(88) MEREKA BARU SADAR
“Ayo, ngaku!”
“Kamu yang harus ngaku!”
“Kamu yang menyembunyikan Cupu Manik Astagina!”
“Aku juga mencarinya, Monyet!!”
‘Kamu yang monyet!”
Mereka terus bertengkar. Dalam pertengkaran itu di antara mereka ada yang berteriak minta tolong.
“Aduh, Kakang Guarsa, tolonglah aku! Segeralah datang ke dalam telaga ini. Aku ada di dalam bahaya, Kakang Guarsa!?”
“Hai, tutup mulutmu!” Kata Guarsi, “Siapa Guarsa itu?!” “Ia adalah kakakku! Putra Ibu Windradi.”
“Kakakmu?” “Ya, kakakku.”
“Siapa nama ayahnya?!” “Resi Gotama!” “Kalau begitu siapa kamu?”
“Aku Raden Guarsi.”
“Raden Guarsi?’
“Ya, aku Raden Guarsi.”
“Kalau begitu kamu adikku sendiri. O, Guarsi, Guarsi adikku.” “Kamu siapa?”
“Aku Guarsa, kakakmu.”
“O, Kakang Guarsa.

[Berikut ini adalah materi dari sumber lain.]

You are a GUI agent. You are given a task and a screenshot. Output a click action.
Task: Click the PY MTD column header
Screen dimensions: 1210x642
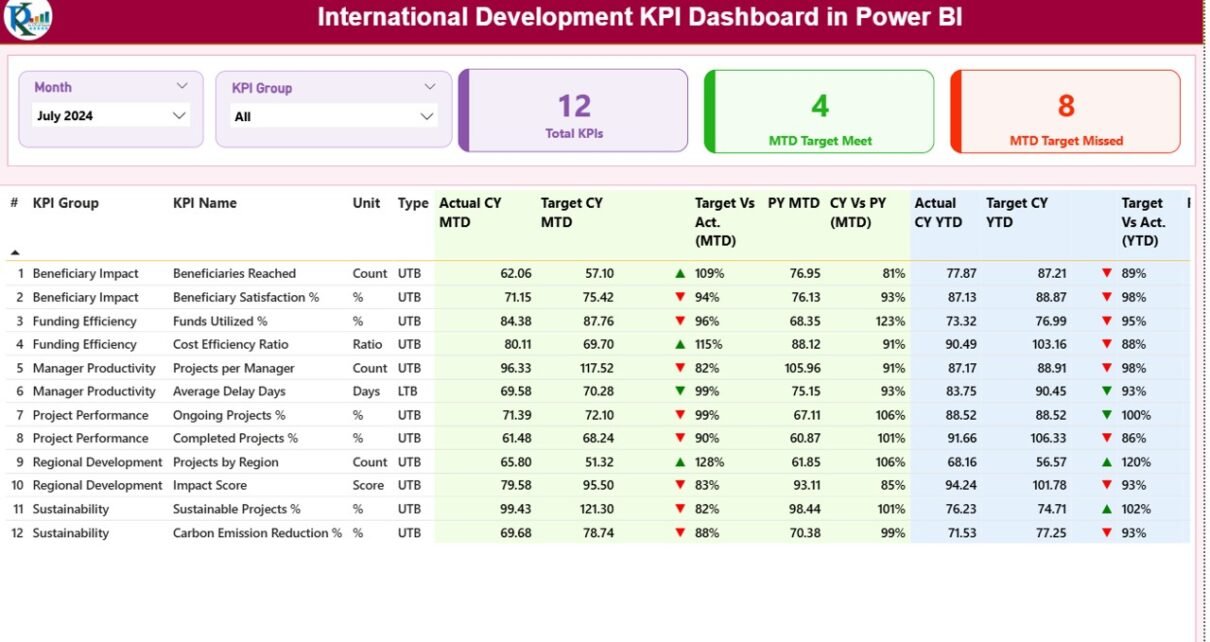pos(793,203)
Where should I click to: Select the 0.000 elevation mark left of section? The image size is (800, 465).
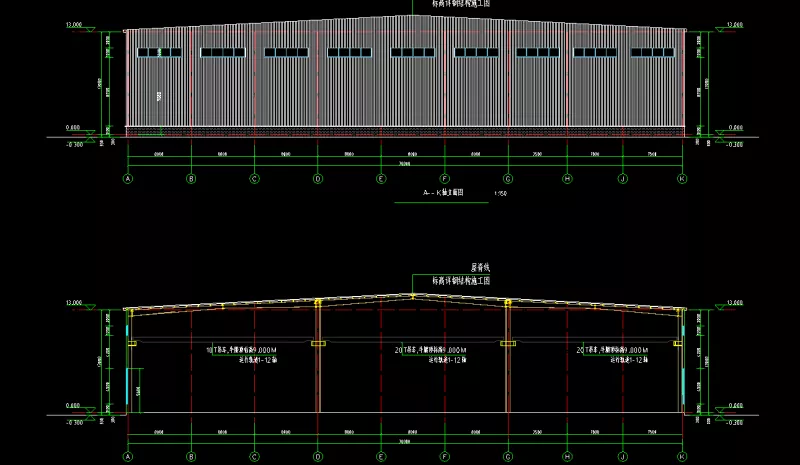73,406
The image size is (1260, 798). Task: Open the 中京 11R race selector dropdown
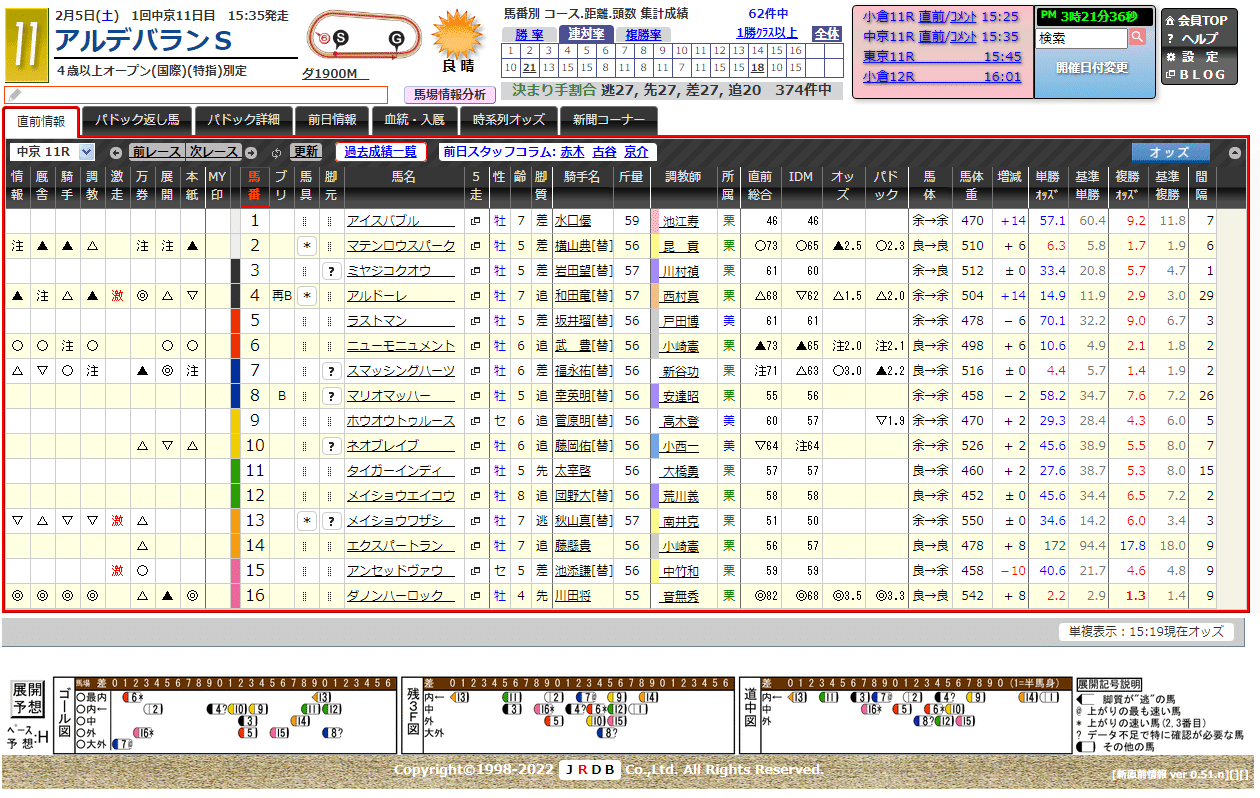[50, 152]
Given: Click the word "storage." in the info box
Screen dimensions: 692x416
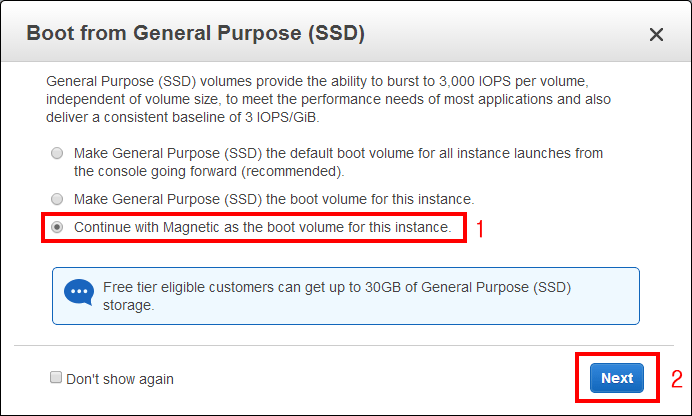Looking at the screenshot, I should [129, 305].
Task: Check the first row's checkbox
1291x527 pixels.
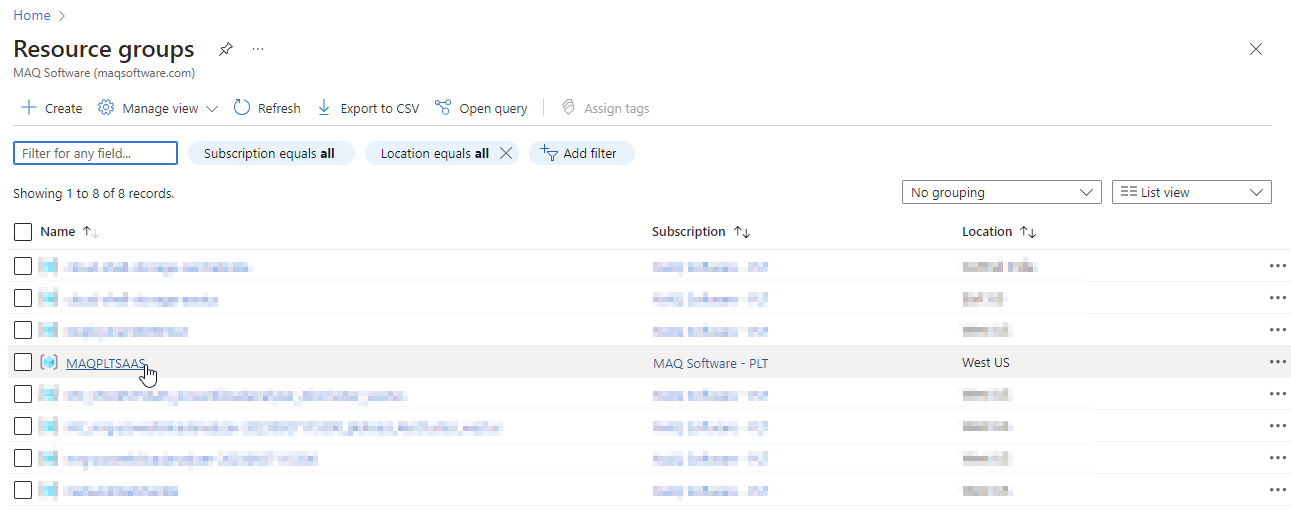Action: pos(23,266)
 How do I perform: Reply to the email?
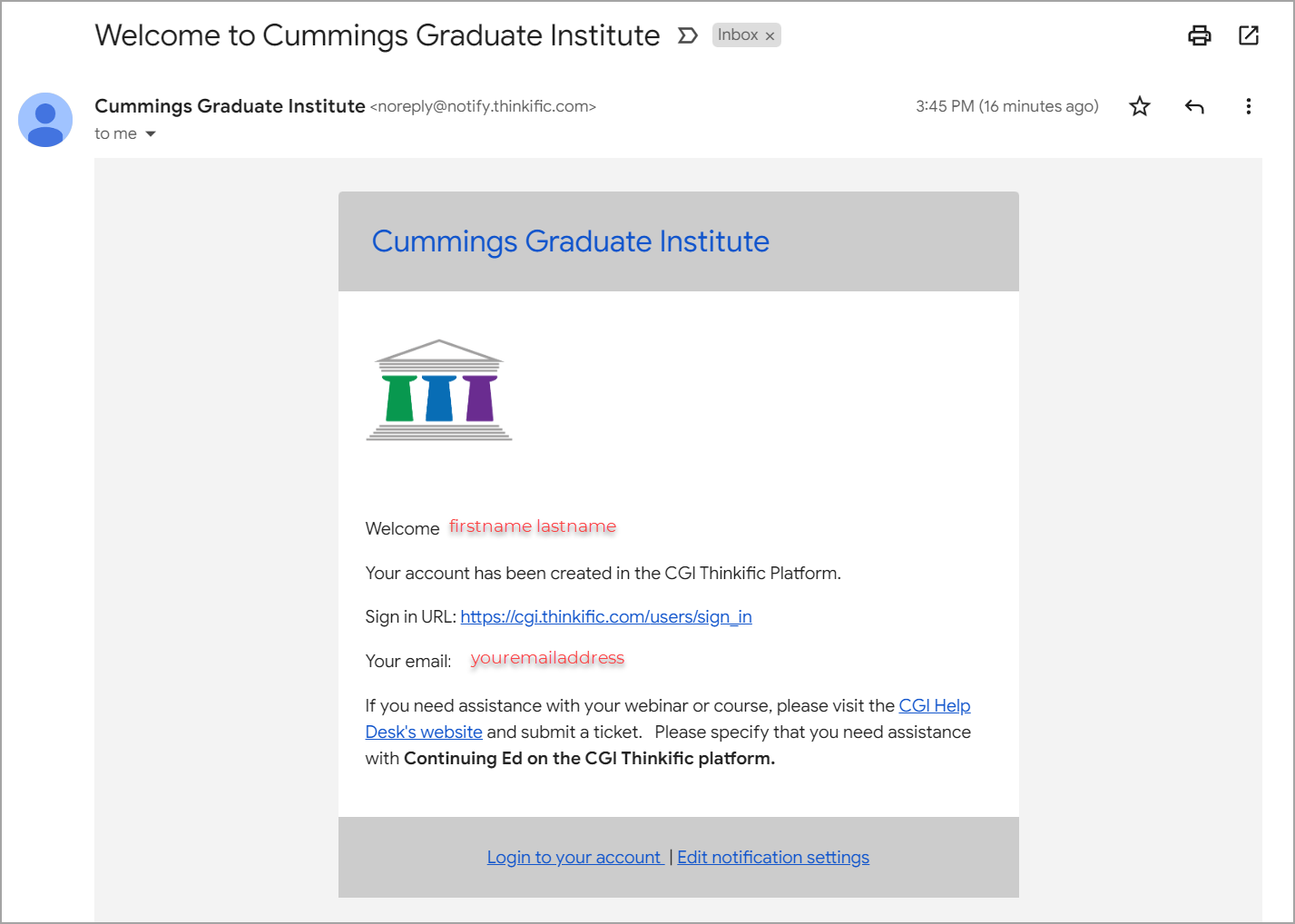point(1194,106)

Kenapa wajah kita menjadi kera jelek seperti ini, Kakang?”
“Aku sendiri juga tidak tahu, Guarsi, Guarsi???!!”
Mereka saling berpelukan menangis tersedu-sedu menyesali nasibnya yang seperti itu.
(89) MENCARI ANJANI
Raden kuarsa dan Raden kuarsi yang raut mukanya sudah tak lagi tampan karena telah berubah menjadi wajah kerang akhirnya teringat kembali dengan kakak perempuannya Dewi Anjani.
“Di mana kakak Anjani?” tanya Raden Guarsa pada Raden Guarsi, adiknya.
“Aku tidak tahu, Kakang?”
“Apakah engkau tahu?”
“Aku juga tidak tahu!”
“Jangan-jangan ia bersembunyi karena sudah menemukan Cupu Manik Astagina itu!’
“Bisa jadi begitu!”
“Lalu sebaiknya bagaimana?”
“Kita cari Kakang Mbok Anjani sampai ketemu.”
“Aku setuju!”
“Aku juga setuju!”
Akhirnya mereka berdua memutuskan untuk mencari Dewi Anjani, kakak perempuan mereka sampai ketemu.
(90) DI BAWAH POHON CEMBELEK
“Kakang Guarsa, sudah hampir 3 hari lamanya kita mencari Kakang Mbok Anjani tetapi hasilnya nihil,” kata Raden Guarsa.
“Aku juga heran ke mana Kakang Mbok Anjani itu pergi.”
“Aku juga kurang tahu. Kita tidak boleh putus asa harus kita cari Kakang Mbok Anjani sampai ketemu.”
Mereka terus mengitari hutan yang lebat untuk mencari Dewi Anjani . Sementara kedua adiknya, Raden Guarsa dan Raden Guarsi mencarinya.
Dewi Anjani tengah duduk di bawah pohon cembelek hutan yang tidak jauh tempatnya dari Telaga Berubah Warna itu. Ia tampak sedang bersedih meratapi nasibnya.
“Kakang Guarsa, dengarlah suara ratapan dari bawah pohon cembelek hutan itu!”